_INSTRUCTIONS TO FOLLOW_
Everything from the line containing "This screenshot has height=334, width=417." to the end of the listing, both included, should be returned exactly, apart from the pictures.

_SOURCE RECORDS_
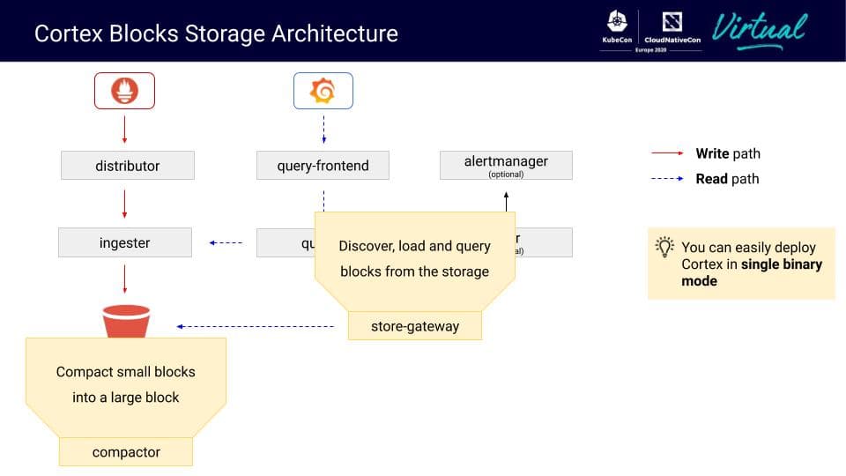Viewport: 846px width, 476px height.
Task: Click the lightbulb tip icon
Action: coord(664,247)
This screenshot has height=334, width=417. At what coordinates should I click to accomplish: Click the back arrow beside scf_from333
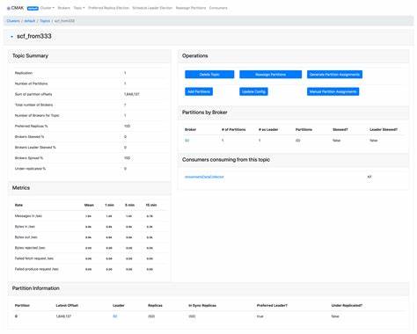click(x=11, y=37)
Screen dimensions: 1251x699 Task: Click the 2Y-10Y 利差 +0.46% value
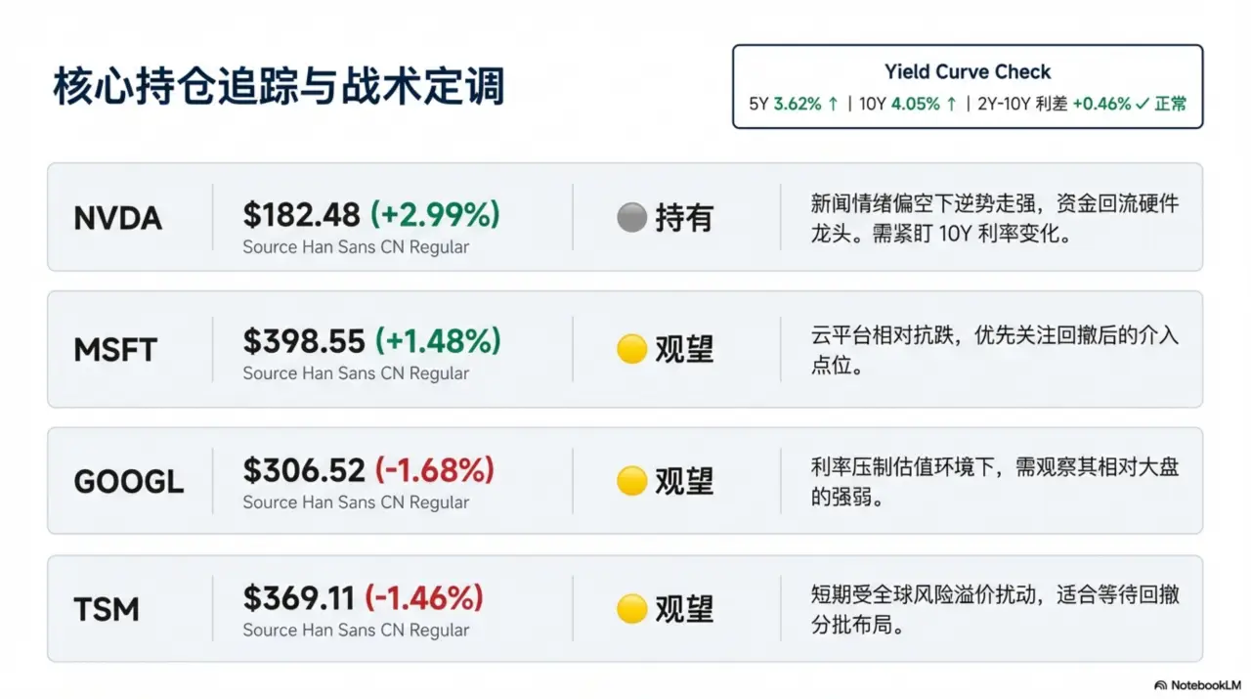[x=1101, y=104]
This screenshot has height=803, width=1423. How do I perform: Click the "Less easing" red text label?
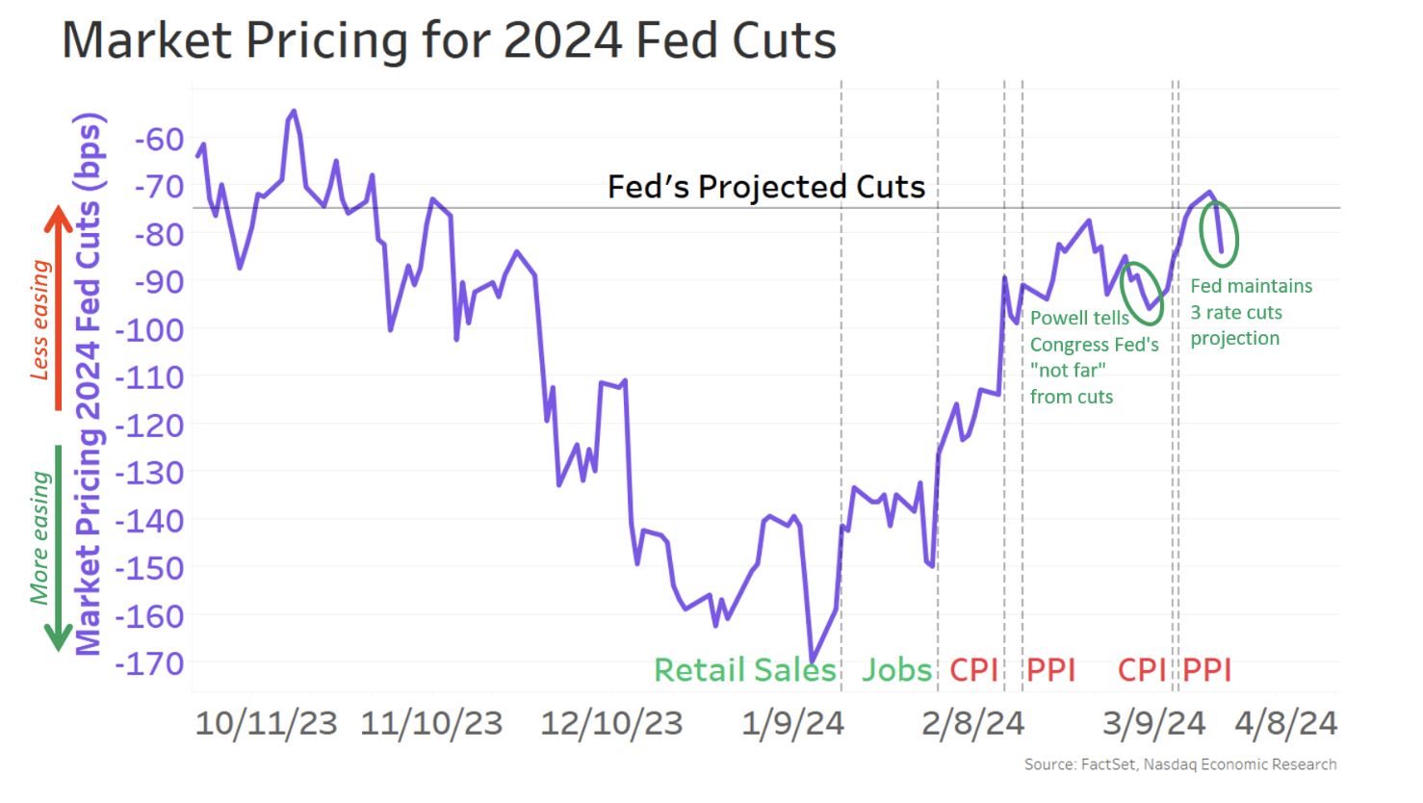pyautogui.click(x=39, y=320)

_EXERCISE OUTPUT_
This screenshot has height=334, width=417. At what coordinates should I click to accomplish: Click the back arrow beside scf_from333
click(x=11, y=37)
Screen dimensions: 1251x699 Task: Click the 2Y-10Y 利差 +0.46% value
[x=1101, y=104]
This screenshot has height=803, width=1423. How do I perform: Click the "Less easing" red text label?
pyautogui.click(x=39, y=320)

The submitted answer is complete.